Мама одарила меня взглядом, в котором читалось все, кроме одобрения.
– И о твоих сложных отношениях с отцом я тоже знаю. Что вы не близки, и ты к нему даже не приезжаешь погостить.
Я закрыла глаза и провела ладонью по лбу.
– Знаешь, мам, уж кому-кому, но только не тебе говорить о том, что кто-то к кому-то не приезжает погостить. И, пожалуйста, не говори со мной, как с провинившимся ребенком. Когда ты от нас ушла, ты сама добровольно отказалась от этого права. А то, какие у нас отношения с папой, не твое дело.
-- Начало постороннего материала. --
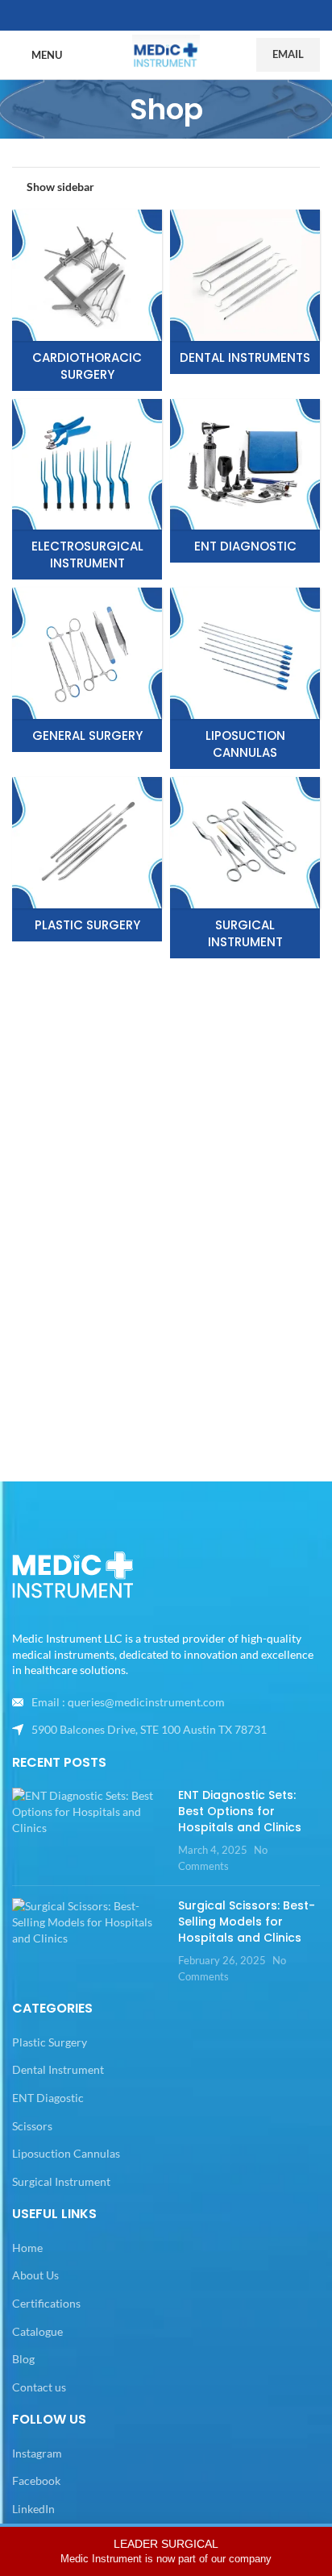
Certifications (46, 2303)
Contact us (39, 2387)
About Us (35, 2275)
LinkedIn (33, 2509)
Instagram (37, 2453)
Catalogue (37, 2331)
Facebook (36, 2480)
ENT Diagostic (48, 2097)
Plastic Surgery (49, 2042)
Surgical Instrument (61, 2181)
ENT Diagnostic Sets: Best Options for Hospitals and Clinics (239, 1810)
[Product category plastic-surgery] (87, 859)
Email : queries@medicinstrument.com (128, 1702)
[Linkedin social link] (185, 16)
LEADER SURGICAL (166, 2551)
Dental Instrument (58, 2069)
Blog (23, 2359)
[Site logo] (166, 53)
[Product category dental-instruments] (245, 292)
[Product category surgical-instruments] (245, 867)
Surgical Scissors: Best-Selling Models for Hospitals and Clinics (246, 1921)
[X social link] (166, 16)
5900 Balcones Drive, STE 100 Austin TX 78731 (149, 1729)
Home (27, 2247)
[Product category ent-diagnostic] (245, 481)
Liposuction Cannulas (66, 2153)
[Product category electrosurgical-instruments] (87, 489)
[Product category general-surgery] (87, 670)
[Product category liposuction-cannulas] (245, 678)
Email (288, 54)
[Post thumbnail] (89, 1830)
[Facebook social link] (146, 16)
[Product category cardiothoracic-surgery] (87, 300)
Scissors (32, 2126)
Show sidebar (60, 186)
Впрочем, это было не совсем верно. Я пришла сюда, чтобы понять, какие же у меня отношения с моими родителями. Я хотела бы знать, почему мама нас бросила. Почему меня бросили все – и Майкл, и Меган. Мне нужно было понять, что произошло между моими мамой и папой.
Почему папа не любит меня так, как Джен?
У меня было неприятное ощущение, что ответ на этот вопрос я почему-то знаю уже. И всегда знала.
Но действительно ли я готова услышать его сейчас?
Мама поставила на стол чашки с чаем и посмотрела мне прямо в глаза.
– Ты не виновата, что сердишься, но ты пришла за ответом, так что если хочешь услышать всю историю, то это очень даже мое дело, потому что я единственная, кто знает всю правду.
Я откинулась на спинку стула и посмотрела в окно. Океан по-прежнему шипел и рычал, разбивая свои гигантские волны о скалы.
– Ты же знаешь, что папа никогда меня не одобрял? – спросила я. – Ему не нравилось, с кем я дружила. Он все время говорил, что я слишком упряма. И ему до сих пор не по душе, что я писатель. Папа всегда был против этой профессии. «Выбери что-нибудь более приземленное», – часто говорил он мне.
Я покачала головой.
– Он никогда не относился ко мне так, как к Джен. Этой даже убийство могло с рук сойти. Да он бы что угодно ради нее сделал, а вот ради меня никогда.
Мы с мамой встретились взглядами.
– А ты… Ты была совсем другой, и я до сих пор так и не поняла, почему ты от нас ушла. Я винила во всем папу. Думала, что это его вина. Ну не моя же.
Мама села.
– Твой отец – хороший человек, Софи. Да, ваши отношения никогда не были идеальными, но он правда тебя любит.
Я усмехнулась.
– Ты серьезно?
И тут я вдруг вспомнила наш с папой последний телефонный разговор. Он проявил сострадание, и меня это очень удивило. Пожалуй, так папа со мной говорил впервые.
Но опять же, больше он не звонил. Как, собственно, и я.
– Если он такой прекрасный человек, – сказала я, – почему тогда ты ушла? Почему ты ушла и не вернулась?
В маминых голубых глазах отразилось беспокойство, и она помедлила, а потом произнесла тихо:
– Так было нужно. Попытайся понять. Мне очень нужно, чтобы ты поняла меня.
– Ну, прости, конечно, но понять тебя я пока что не в силах.
Мама сильно побледнела.
– Пожалуй, налью тебе чая.
Она встала и подошла к плите.
– Разговор займет время.
Я села поудобнее и подготовила себя к предстоящей беседе – поговорить по душам нам с мамой нужно было уже ох как давно. Я должна была знать, что у них с отцом случилось на самом деле.
И, говоря «отец», я не имею в виду того, кто меня вырастил.